The sciences saw a major step forward with the 1628 publication by William Harvey of his study of the circulatory system, Exercitatio Anatomica de Motu Cordis et Sanguinis in Animalibus ("Anatomical Essay on the Motion of the Heart and Blood in Animals").The reception granted to Harvey's work was, unfortunately, highly critical and hostile; but within a generation his work began to receive the valuation it deserved. More broadly, the revolution in thinking that connects Sir Francis Bacon (1561—1626) with the foundation of the Royal Society (1660) was ongoing throughout the Caroline period; Bacon's The New Atlantis was first printed in 1627, and contributed to the evolving new paradigm among receptive individuals. The men who would begin the Royal Society were for the most part still schoolboys and students in this period—though John Wilkins was already publishing early works of Copernican astronomy and science advocacy, The Discovery of a World in the Moon (1638) and A Discourse Concerning a New Planet (1640).

Lacking formal scientific institutions and organizations, Caroline scientists, proto-scientists, and "natural philosophers" had to cluster in informal groups, often under the social and financial patronage of a sympathetic aristocrat. This again was an old phenomenon: a precedent in the prior reigns of Elizabeth and James can be identified in the circle that revolved around the "Wizard Earl" of Northumberland. Caroline scientists often clustered similarly. These ad hoc associations helped individuals to avoid the dark by-ways of alchemy and astrology, Neoplatonism and Kabbalah and sympathetic magic—temptations that trapped more than a few in this era (like Sir Kenelm Digby with the Powder of Sympathy).

In mathematics, three major works were published in a single year, 1631—the Artis analyticae praxis of Thomas Harriot (1560–1621), published ten years posthumously, and the Clavis mathematicae of William Oughtred (1575–1660). Both contributed to the evolution of modern mathematical language, the latter giving us the sign for multiplication. In philosophy, Thomas Hobbes (1588–1679) was already writing some of his works and evolving his key concepts, though they would not see print till after the end of the Caroline era.
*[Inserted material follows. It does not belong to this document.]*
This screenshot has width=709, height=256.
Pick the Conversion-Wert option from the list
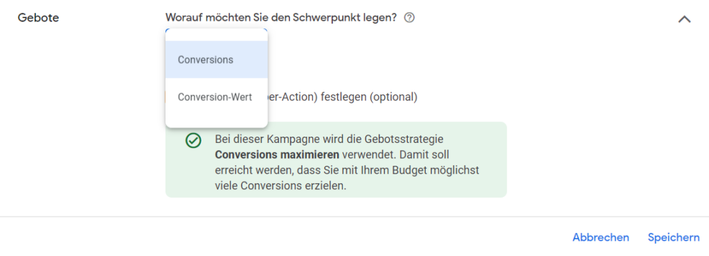(217, 97)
And on the dark and obscure flipside of science, the occultist Robert Fludd continued his series of enormous and convoluted volumes of esoteric lore, begun during the previous reign. In 1626 appeared his Philosophia Sacra (which constituted Portion IV of Section I of Tractate II of Volume II of Fludd's History of the Macrocosm and Microcosm), which was followed in 1629 and 1631 by the two-part medical text Medicina Catholica. Fludd's last major work (there were various minor ones in between) would be the posthumously-published Philosophia Moysaica (1638). However one chooses to evaluate Fludd's intellectual achievement, the superb and daedally complex illustrations in his books, masterpieces of the engraver's art, are a cultural enrichment.